Crear una abertura de acceso al ático con marco estructural

Las vigas del entrepiso superior de una casa no están diseñadas para tener agujeros. Cada vigueta trabaja en conjunto con las demás para soportar el peso del piso o del techo, y cortar una sin reforzarla adecuadamente puede comprometer la integridad de toda la estructura. Sin embargo, crear un acceso al ático es una modificación común y perfectamente segura cuando se hace correctamente. El secreto está en transferir la carga de la viga cortada hacia las vigas vecinas mediante un sistema de cabezales y soportes. Este marco estructural convierte lo que sería un punto débil en una abertura robusta que cumple con los códigos de construcción. El proceso requiere precisión en las medidas y cortes limpios, pero las técnicas son directas y el resultado es permanente.

  1. Localiza y marca la ubicación de la abertura. Desde el ático, identifica la dirección de las vigas del techo y elige una ubicación que permita una escalera desplegable o trampilla de tamaño estándar (generalmente 55x70 cm). Marca el rectángulo en el piso del ático con un lápiz de carpintero, asegurándote de que la abertura quede centrada entre dos vigas y perpendicular a ellas. Perfora pequeños agujeros en las cuatro esquinas del rectángulo para marcar la ubicación en el techo del piso inferior.
  2. Instala soportes temporales bajo las vigas. Desde el piso inferior, coloca puntales ajustables o soportes temporales de madera bajo las vigas que planeas cortar, colocándolos a ambos lados de la futura abertura. Estos soportes deben sostener las vigas mientras trabajas, evitando que se pandeen o se muevan durante el corte. Ajústalos hasta que estén firmes pero sin levantar el techo.
  3. Corta las vigas transversales. Con una sierra circular ajustada a la profundidad exacta de las vigas, corta las vigas que cruzan la abertura marcada. Haz los cortes perpendiculares y limpios, dejando los extremos cortados al ras con los bordes de la futura abertura. Mantén las vigas soportadas hasta que instales los cabezales en el siguiente paso.

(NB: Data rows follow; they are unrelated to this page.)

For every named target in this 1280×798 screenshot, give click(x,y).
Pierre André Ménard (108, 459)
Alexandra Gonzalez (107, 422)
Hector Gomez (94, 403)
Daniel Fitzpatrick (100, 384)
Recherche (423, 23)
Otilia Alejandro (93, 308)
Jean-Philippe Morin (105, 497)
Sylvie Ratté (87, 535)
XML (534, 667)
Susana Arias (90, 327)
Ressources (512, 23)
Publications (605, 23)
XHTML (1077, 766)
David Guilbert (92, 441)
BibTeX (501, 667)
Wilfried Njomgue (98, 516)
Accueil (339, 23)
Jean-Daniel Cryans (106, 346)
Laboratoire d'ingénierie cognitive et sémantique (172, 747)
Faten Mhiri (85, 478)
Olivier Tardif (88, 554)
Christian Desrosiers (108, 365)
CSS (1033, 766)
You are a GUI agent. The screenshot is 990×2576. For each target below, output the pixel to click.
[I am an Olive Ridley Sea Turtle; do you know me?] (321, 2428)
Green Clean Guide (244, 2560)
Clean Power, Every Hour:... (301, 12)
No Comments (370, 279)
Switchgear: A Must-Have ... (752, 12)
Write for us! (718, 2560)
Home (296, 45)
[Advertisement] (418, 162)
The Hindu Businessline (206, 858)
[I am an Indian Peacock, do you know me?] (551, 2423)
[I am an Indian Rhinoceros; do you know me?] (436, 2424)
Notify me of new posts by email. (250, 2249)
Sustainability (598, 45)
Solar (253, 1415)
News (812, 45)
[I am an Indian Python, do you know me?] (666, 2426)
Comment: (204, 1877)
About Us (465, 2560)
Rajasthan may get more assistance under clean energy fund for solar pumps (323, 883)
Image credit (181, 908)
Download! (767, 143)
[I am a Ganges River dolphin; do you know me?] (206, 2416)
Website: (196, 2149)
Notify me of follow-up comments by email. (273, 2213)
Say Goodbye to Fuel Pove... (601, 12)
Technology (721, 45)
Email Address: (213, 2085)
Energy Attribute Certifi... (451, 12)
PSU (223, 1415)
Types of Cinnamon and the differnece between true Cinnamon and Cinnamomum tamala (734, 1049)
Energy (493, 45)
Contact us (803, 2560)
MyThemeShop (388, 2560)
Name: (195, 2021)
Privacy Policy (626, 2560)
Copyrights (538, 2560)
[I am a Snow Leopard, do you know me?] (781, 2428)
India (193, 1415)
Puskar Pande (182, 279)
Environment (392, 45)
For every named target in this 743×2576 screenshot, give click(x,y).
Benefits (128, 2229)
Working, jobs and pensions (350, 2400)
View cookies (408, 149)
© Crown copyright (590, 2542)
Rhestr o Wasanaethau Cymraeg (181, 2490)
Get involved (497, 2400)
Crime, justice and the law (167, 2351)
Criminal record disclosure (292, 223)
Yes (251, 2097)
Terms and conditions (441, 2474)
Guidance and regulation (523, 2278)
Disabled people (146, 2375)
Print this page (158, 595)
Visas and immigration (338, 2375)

  4. Instala los cabezales dobles perpendiculares. Corta dos piezas de madera dimensional del mismo tamaño que las vigas existentes (generalmente 2x6 o 2x8) para cada lado corto de la abertura. Fija estos cabezales dobles perpendiculares a las vigas intactas usando clavos de 90 mm en patrón escalonado cada 15 cm. Los cabezales deben quedar completamente al ras con los bordes superior e inferior de las vigas adyacentes.
  5. Añade vigas de apoyo lateral. Corta vigas de la misma dimensión que las existentes para conectar los extremos cortados de las vigas originales con los cabezales recién instalados. Estas vigas de apoyo deben encajar perfectamente entre los cabezales y fijarse con colgadores de viga metálicos en ambos extremos. Instala un colgador en cada extremo de cada viga cortada, asegurándolos con clavos especiales para colgadores.
  6. Refuerza las esquinas con ángulos. En las cuatro esquinas donde los cabezales se encuentran con las vigas de apoyo lateral, instala escuadras de refuerzo metálicas o bloques de madera clavados diagonalmente. Estos refuerzos previenen que la abertura se deforme con el tiempo y distribuyen las fuerzas de torsión que se concentran en las esquinas.
  7. Retira los soportes temporales y verifica nivel. Quita cuidadosamente los puntales o soportes temporales instalados al inicio. Usa un nivel de 120 cm para verificar que el marco no se haya hundido o torcido. Si detectas algún desnivel mayor a 3 mm, refuerza con tornillos adicionales en los colgadores antes de continuar.
  8. Instala moldura de terminación. Desde el piso inferior, instala moldura de madera de 5x2 cm alrededor del perímetro de la abertura para cubrir los bordes expuestos del marco y crear un acabado limpio. Clava la moldura directamente a los cabezales y vigas de apoyo con clavos sin cabeza de 40 mm. Esta moldura también servirá como tope para la trampilla o escalera de ático que instales después.